Previous research indicated that consumption of polyunsaturated fats had a beneficial effect on levels of LDL, the so-called bad cholesterol, whereas eating saturated fats served to increase it. As a result, many patients were advised to replace sources of saturated fats, such as animal fats and solid vegetable shortening, with unsaturated ones from natural vegetable oils in order to lower their risk of heart disease. But very little long-term data on individuals outside of hospital settings was available to test this hypothesis. David E. Laaksonen of the University of Kuopio in Finland and his colleagues followed 1,551 middle-aged men for 15 years, collecting information on their dietary habits and testing their cholesterol levels. The total amount of fat a man consumed was not associated with an increased risk of heart disease when other risk factors, such as smoking, age, weight and family history, were considered. The team determined, however, that the men whose diets contained relatively higher amounts of unsaturated fats compared with saturated ones were up to three times less likely to die of cardiovascular disease than men who ate the least amount of unsaturated fats.
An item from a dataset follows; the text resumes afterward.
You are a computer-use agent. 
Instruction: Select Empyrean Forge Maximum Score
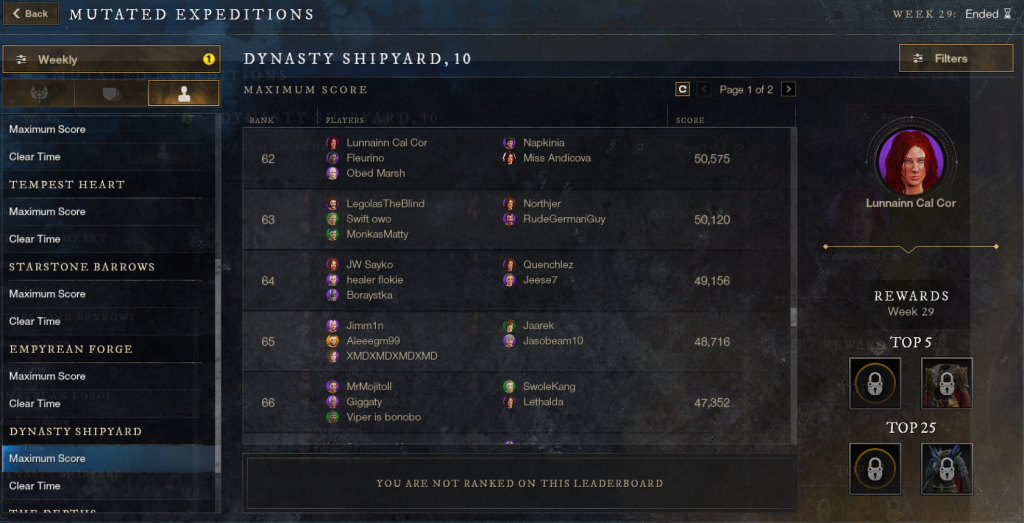[x=111, y=376]
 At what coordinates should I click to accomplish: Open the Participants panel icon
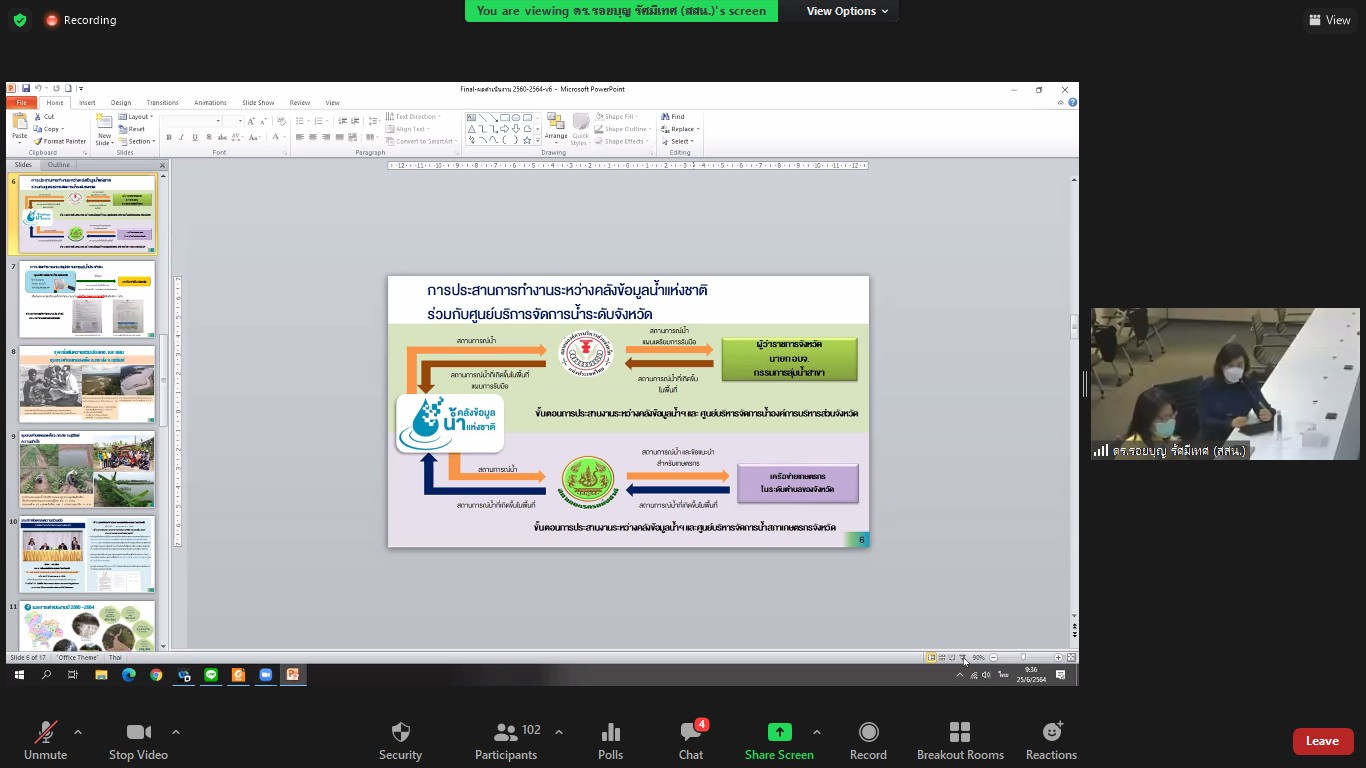click(506, 741)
Participants in the former group ate nearly twice as much unsaturated fat than did those in the latter group.

"Dietary fat quality thus seems more important than fat quantity in the reduction of [cardiovascular disease] mortality in middle-aged men," the authors conclude. "Carrying out recommendations to replace saturated fat with polyunsaturated fat in the primary prevention of cardiovascular disease may substantially decrease [cardiovascular disease] and to a lesser degree overall mortality."